## Text provided
19. Good is the word of the Lord which thou hast spoken] Bp Hall takes these words of Hezekiah as uttered in a proper spirit. ‘The rod was smart, yet good Hezekiah kisses it. His heart struck him no less than the mouth of the prophet, meekly therefore doth he yield to this divine correction … God’s children are neither waspish nor sullen, when they are chid or beaten: but patiently hold their backs to the stripes of a displeased mercy: knowing how much more God is to be magnified for what He might have done than repined at for what He hath done’.

Some however have thought that the sentiment of the next sentence is too full of selfishness to accord with such a perfect character. The Chronicler however (2 Chronicles 32:26) speaks of the king’s humbling himself for his pride of heart.

Is it not good [R.V. so], if peace and truth be [R.V. shall be] in my days?] These words are spoken, as it seems, after reflection on the previous utterance, and seem to breathe a spirit of thankfulness mainly for the peace and security promised for Hezekiah’s own lifetime. That this would be granted is implied because the prophecy speaks only of the evils which should come upon his descendants.

Verse 19. - Then said Hezekiah unto Isaiah, Good is the word of the Lord which thou hast spoken. Hezekiah accepts the rebuke, thereby acknowledging himself to have been in the wrong, and submits without remonstrance to his punishment. "Good is the word of the Lord" - who "in his wrath has thought upon mercy." The king feels that God might, in justice, have visited him, in his own person, with some immediate affliction or calamity. It is a relief to hear that the blow will not fall during his lifetime. There may be a tinge of selfishness in his acquiescence, but it is not very pronounced, and does not call for any severe animadversion. The Old Testament saints were not faultless, and are not set before us as perfect patterns. There is one only "Ensample" given us whose steps we are to follow in all things. And he said - apparently after a pause, per-Imps turning to his courtiers, whose looks may have expressed astonishment at the words which he had just spoken - Is it not good, if peace and truth be in my days? i.e. Am I not right to acquiesce in the sentence and pronounce it "good," if it promises me "peace and truth," or "tranquility and steadfastness"? Ought I not to accept with thankfulness the immediate boon, instead of troubling myself about a remote future? The sentiment is not far removed from that of the well-known lines -

"I do not ask to see
The distant scene; one step enough for me."

## Task set
**1.** In the commentary on Hezekiah's reply to Isaiah, translate this sentence into Spanish: "The Old Testament saints were not faultless, and are not set before us as perfect patterns."
**2.** Which passage does the commentary on Hezekiah's reply cite for the Chronicler's account of the king humbling himself for his pride of heart?
**3.** Retype the part of the Hezekiah commentary starting with "19. Good is" and going on through "He hath done’.".

## Supplied records
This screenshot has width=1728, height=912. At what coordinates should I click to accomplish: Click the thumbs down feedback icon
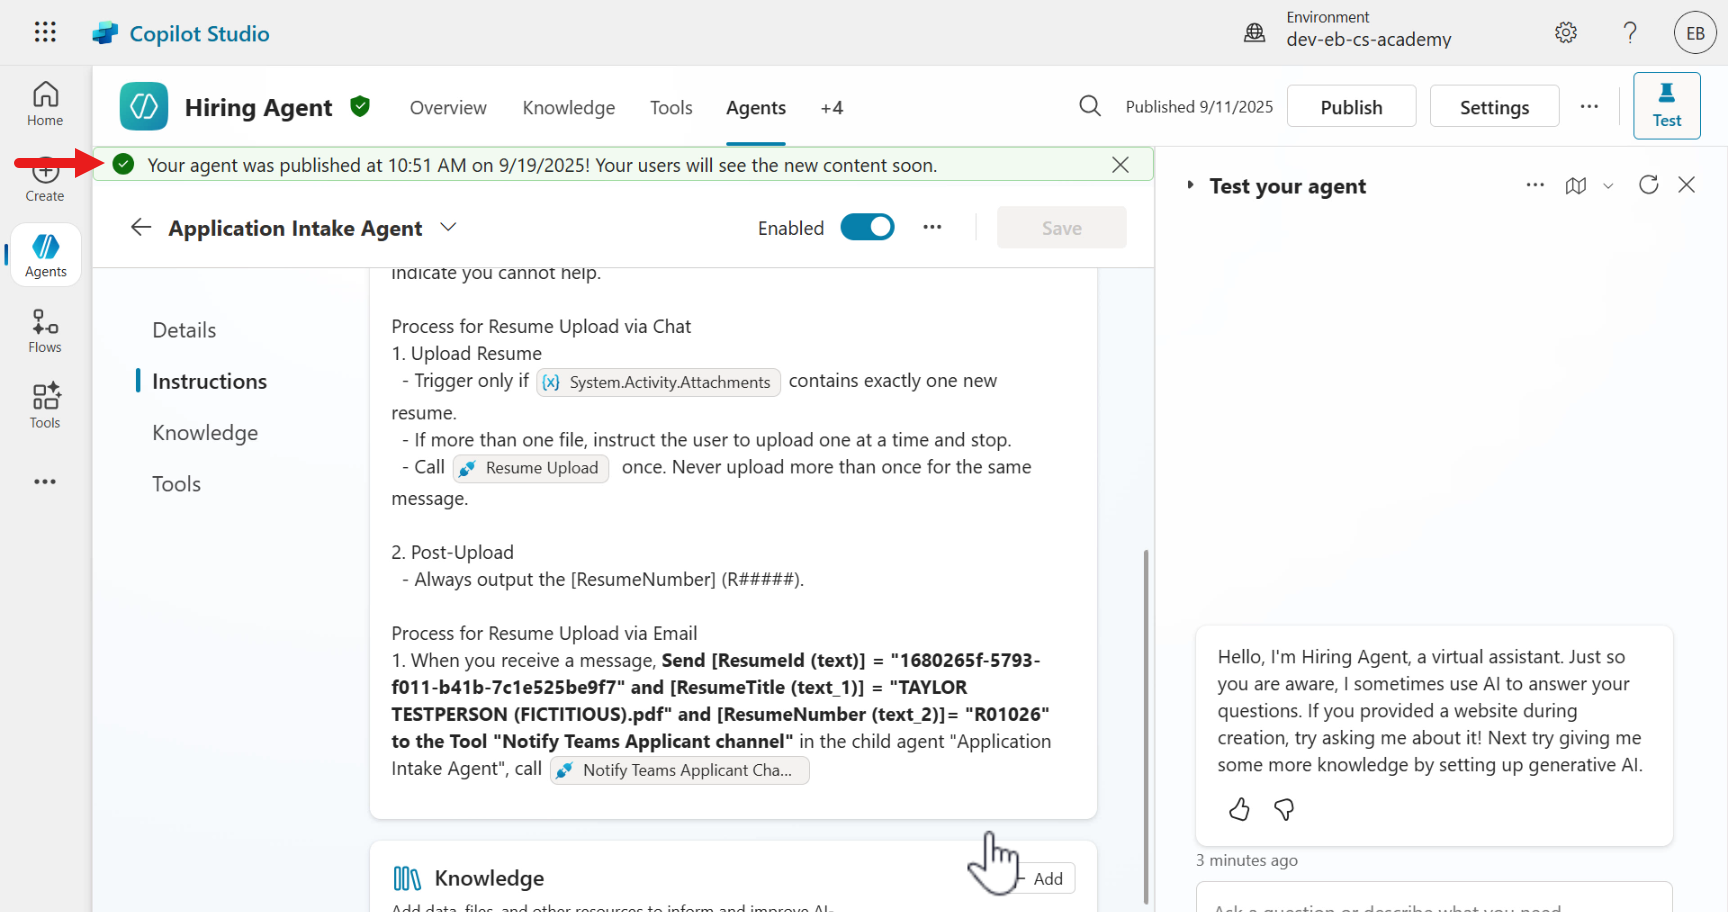(x=1284, y=809)
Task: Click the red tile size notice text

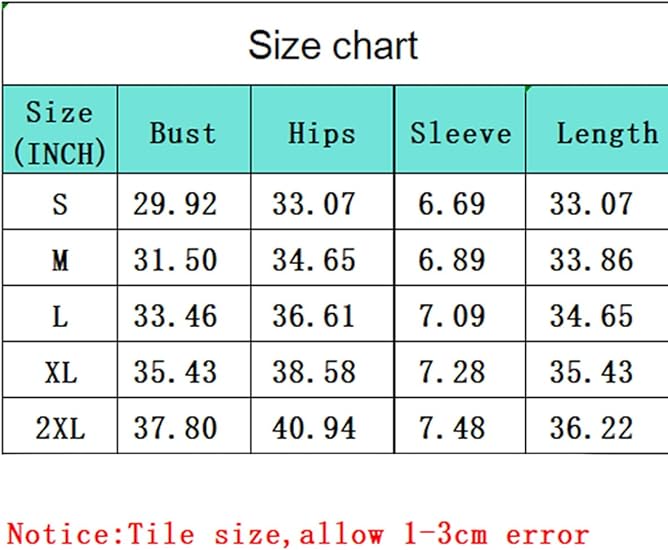Action: click(298, 533)
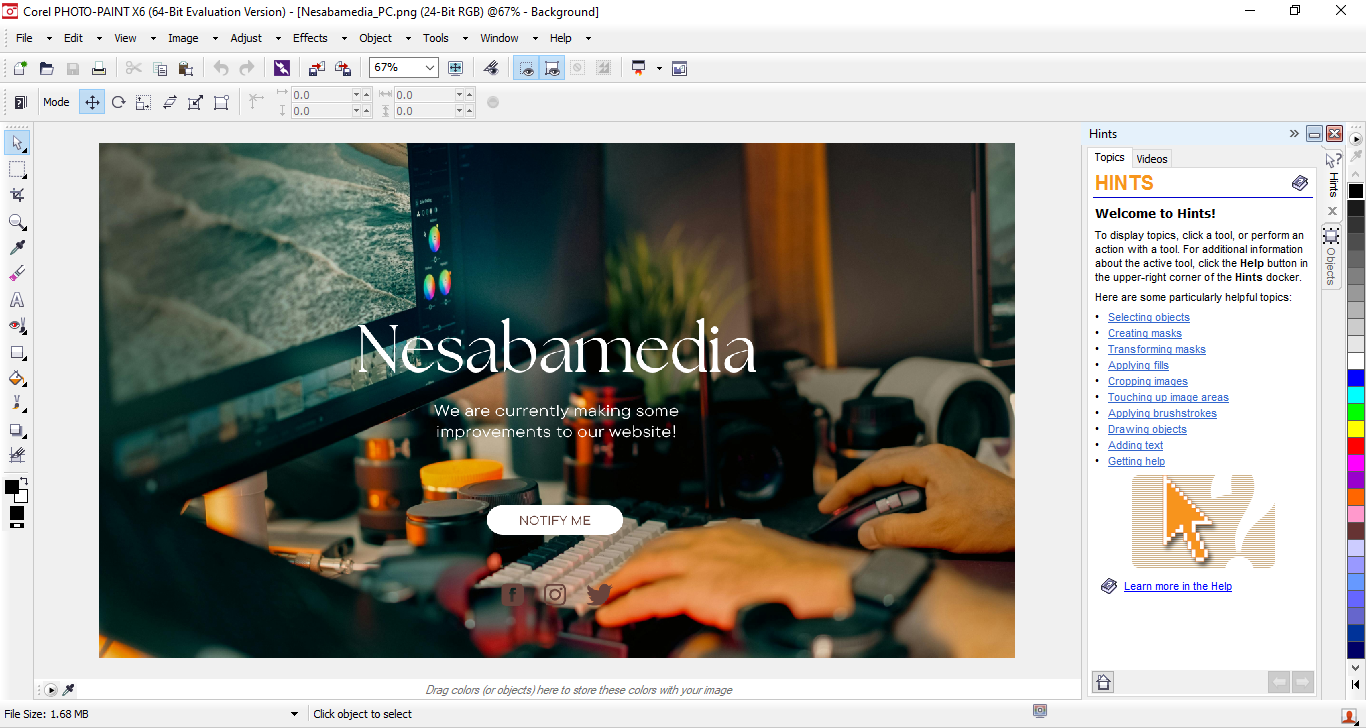
Task: Click the Print icon in toolbar
Action: 99,68
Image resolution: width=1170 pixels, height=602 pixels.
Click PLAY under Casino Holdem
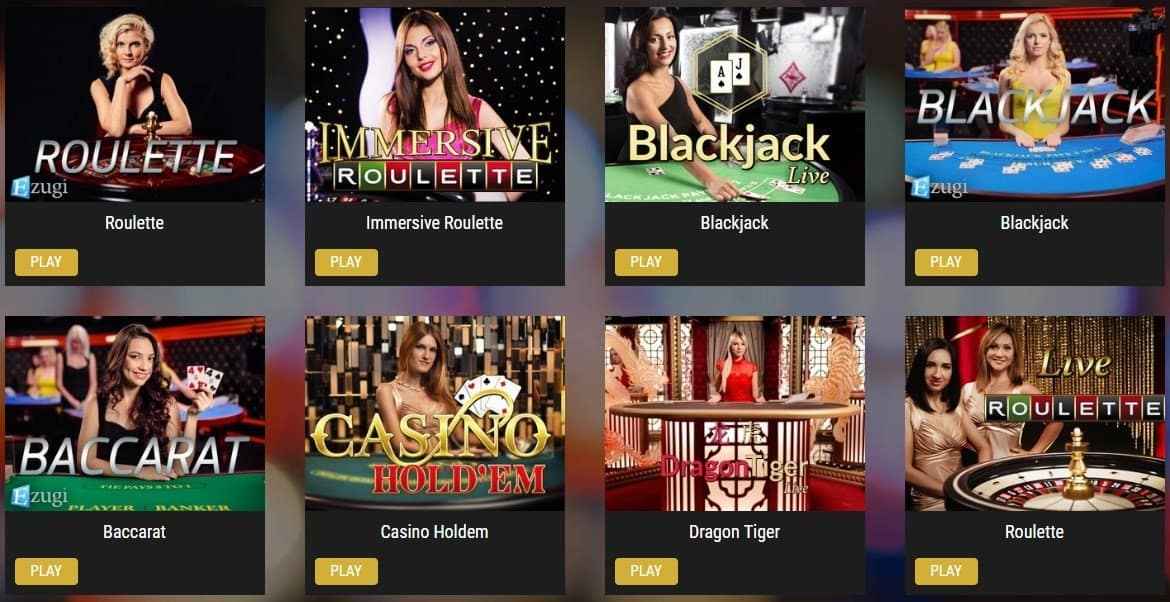coord(346,571)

## Solutions to each task
**1.** Los santos del Antiguo Testamento no eran intachables, y no se nos presentan como modelos perfectos.

**2.** 2 Chronicles 32:26

**3.**
19. Good is the word of the Lord which thou hast spoken] Bp Hall takes these words of Hezekiah as uttered in a proper spirit. ‘The rod was smart, yet good Hezekiah kisses it. His heart struck him no less than the mouth of the prophet, meekly therefore doth he yield to this divine correction … God’s children are neither waspish nor sullen, when they are chid or beaten: but patiently hold their backs to the stripes of a displeased mercy: knowing how much more God is to be magnified for what He might have done than repined at for what He hath done’.